SKORER
PEMBENAR
CADDE
YAZARLAR

Esra Oflaz: “Hiçbir hayat dışarıdan göründüğü gibi değil.”

Hem güçlü hem kırılgan. Yıllarca hep başarılı iş insanı kimliği ve hayata geçirdiği onlarca sosyal sorumluluk projesi ile tanıdık kendisini. MTV müzik kanalını Türkiye’ye getirdi, Türk sanatçıları global arenaya çıkardı, çocukları Nickelodeon ile tanıştırdı. Eurosport’u, National Geographic, Scitech kanallarını yerelleştirdi derken son olarak açtığı Lifetime kadın kanalı ile de kadınları güçlendirmeye adadı kendini. Ancak akıllılığının ötesinde sonuna kadar bir kalp insanı Esra Oflaz. Sözcüklerinin arkasında derin manalar saklı bir şiir gibi…

|

Sevdikleriyle ruhsal yönü güçlü bir ilişki kuran Esra’nın mavi gözlerinden girip ruhunun kapısını araladık…

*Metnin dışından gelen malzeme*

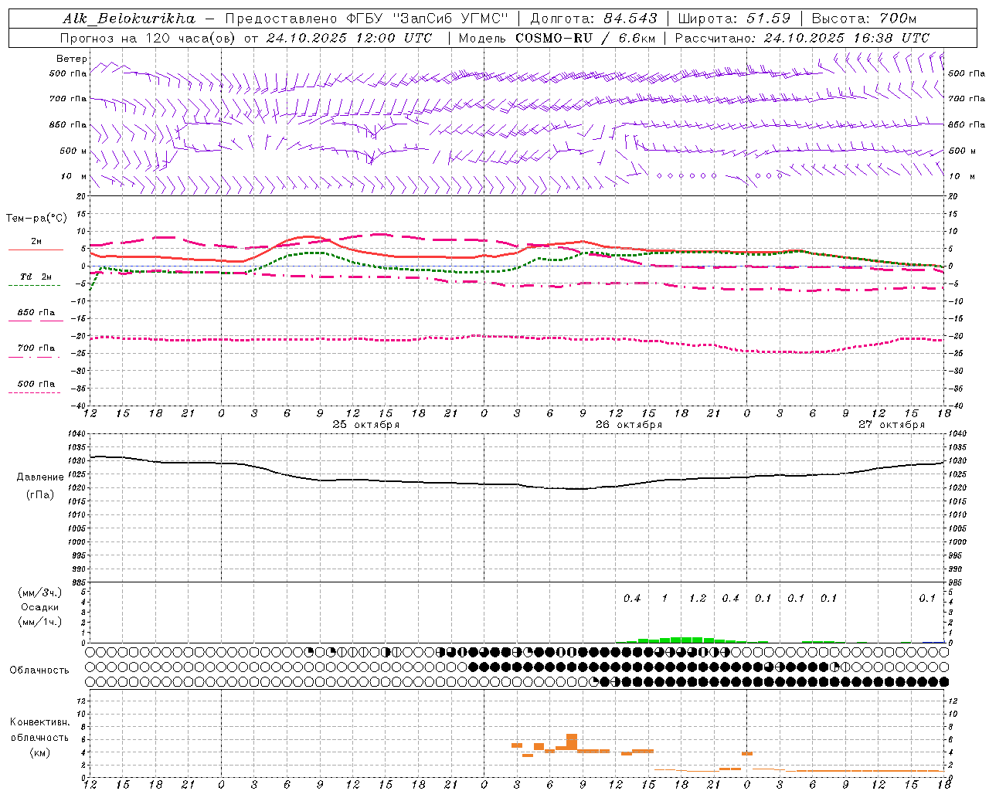
Task: Click the tallest orange convective cloud bar
Action: [x=572, y=741]
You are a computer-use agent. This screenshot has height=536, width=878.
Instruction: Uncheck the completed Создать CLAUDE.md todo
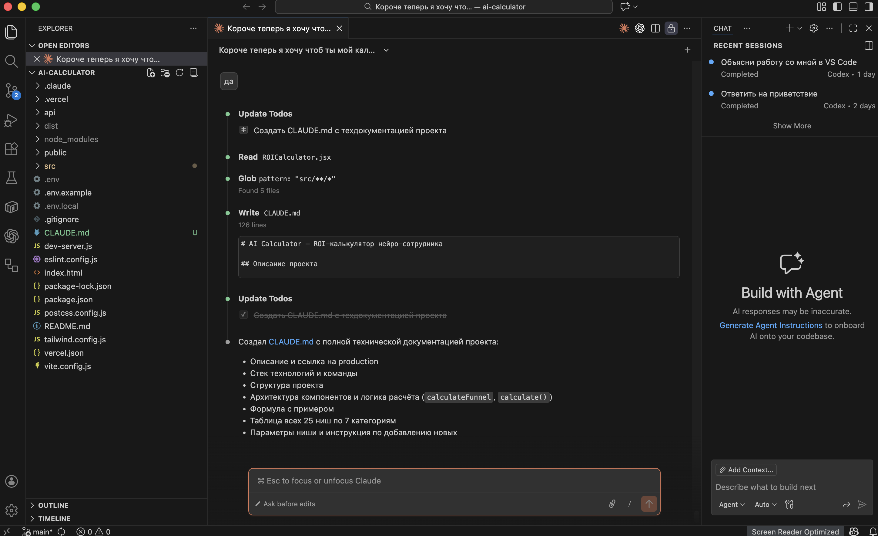[243, 315]
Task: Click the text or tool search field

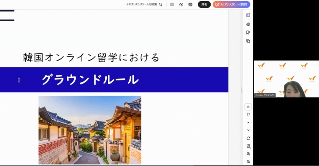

Esra renkli, ışıltılı, spektrumu zengin bir insansın... Renklerin gücüne inanır mısın?

Ben öncelikle insanın holistic (bütüncül) bağlantısına inanıyorum yani ruh, kalp, zihin ve beden bağlantısına. Bağlantıyı kurduğumuzda, ruhumuza değdiğimizde ise bedenimizin gizli anatomisi ve enerji alanları ile beraber çakralarımız karşımıza çıkıyor dev bir renk tayfı ile. Vücudumuzda yer alan yedi ana çakramız renklerle temsil ediliyor ve hislerimiz, organlarımızın işlevleri, içgüdülerimiz hatta sezgilerimiz bu dev renk yelpazesi ile iletişim kuruyor.

Renklerin arasından seni en iyi anlatan rengi seç desem hangisi olurdu?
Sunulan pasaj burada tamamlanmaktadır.